A balloon is 200 ft. off the ground and rising vertically at the constant rate of 15 ft/sec. An automobile passes beneath it traveling along a straight road at the constant rate of 45 mph or 66 ft/sec. How fast is the distance between them changing 1 sec. later?

Answer: To determine how fast the distance between the balloon and the automobile is changing after 1 second, we can use the Pythagorean theorem to model the situation.

Let \( h \) be the height of the balloon above the ground, and let \( d \) be the distance of the car from a point on the ground directly beneath the balloon. Let \( s \) be the distance between the balloon and the car. After 1 second, the height of the balloon will be \( h + 15 \) ft because it is rising at 15 ft/sec, and the position of the car along the road will be \( d + 66 \) ft since it is traveling at 66 ft/sec.

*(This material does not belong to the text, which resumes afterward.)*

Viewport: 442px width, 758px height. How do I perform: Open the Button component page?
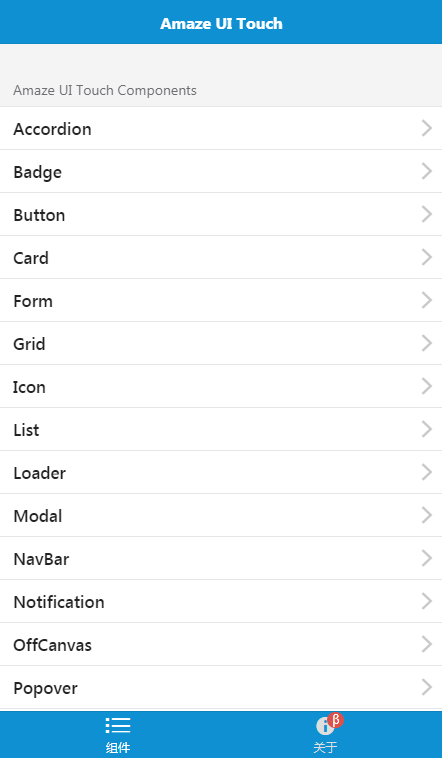tap(221, 215)
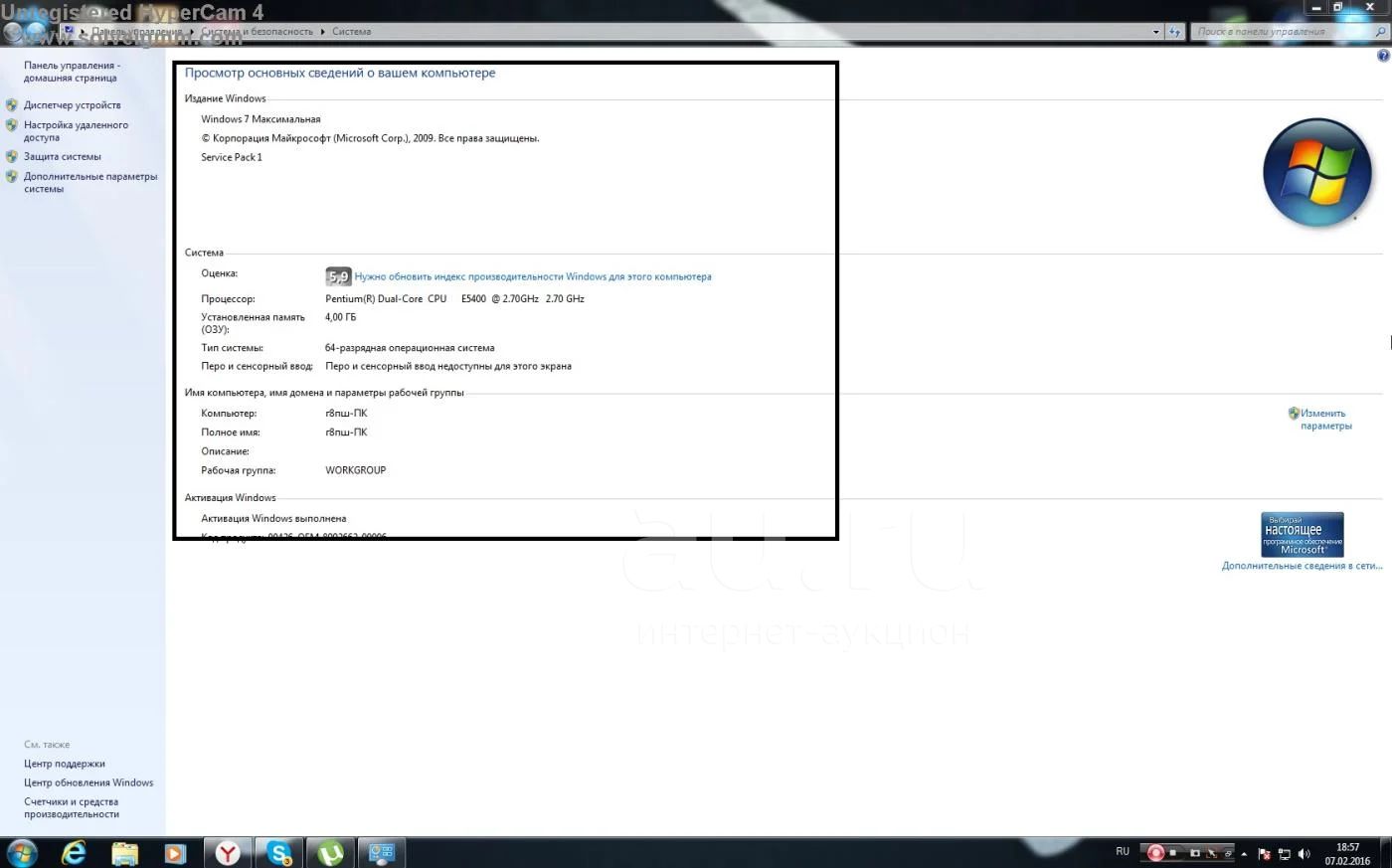Click the Action Center flag icon

(1265, 854)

Since the balloon and the car are moving along perpendicular paths, we have a right triangle where \( h \) and \( d \) are the legs, and \( s \) is the hypotenuse. The relationship between these is given by Pythagoras' theorem:

\( s^2 = h^2 + d^2 \).

We are interested in finding the rate of change of \( s \) with respect to time, which is \( ds/dt \). To do this, we differentiate both sides of the equation with respect to time \( t \):

\( 2s \cdot ds/dt = 2h \cdot dh/dt + 2d \cdot dd/dt \).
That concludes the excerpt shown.